Manufacturing has been exempt from closure and it is hard to imagine that COVID-19 has significantly impacted sales of effervescent products.
A July 8 article published by the CT Examiner “A Closer Look at as much as $7.8 Billion in Subsidies to Connecticut Businesses” states that Needleman said that all the rules had been followed. Your readers may recall the significant outrage at restaurant chains such as Shake Shack and Ruth Chris. These firms, unlike Tower Labs, were actually forced to suspend operations and, likewise, followed all the rules.
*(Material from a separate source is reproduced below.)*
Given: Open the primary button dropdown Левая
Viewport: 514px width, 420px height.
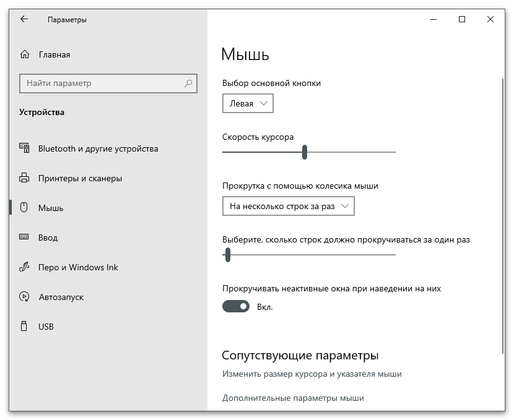Looking at the screenshot, I should (x=248, y=104).

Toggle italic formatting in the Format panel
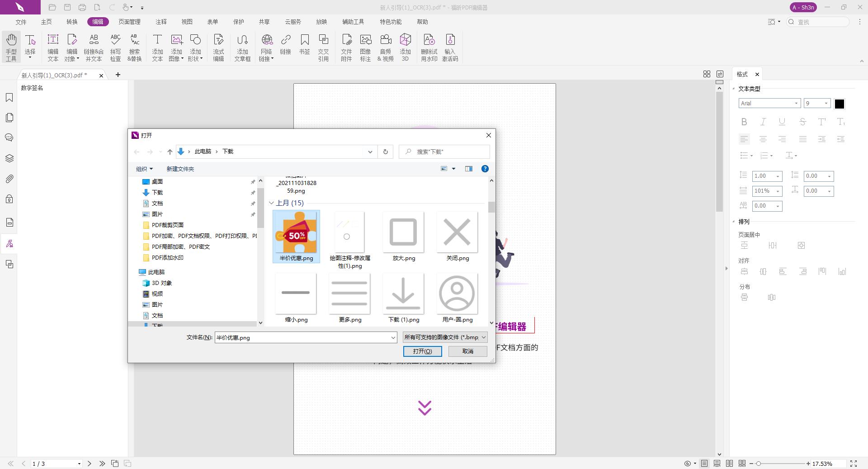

The CT Examiner article states that Needleman also said that he was able to give his hourly employees a $2 an hour raise and that salaried personnel received a five-percent pay increase. Even on the low, $2 million end of the range, the funds should cover the cost of these raises for the next 10 years. Don’t get me wrong, it’s great for those workers, but it does little for the businesses who were turned away after the program ran out of funds. COVID-19 closures aside, lots of business owners would love to give their employees raises, especially if not funded from their own bottom line.
One might also ask why the Needleman could not afford to give raises from his own funds. In 2018 he spent more than $500,000 of his own money to win his senate seat. He’s already deposited $200,000 into his campaign account for 2020.
Money is fungible; taxpayers deserve a full accounting from Needleman.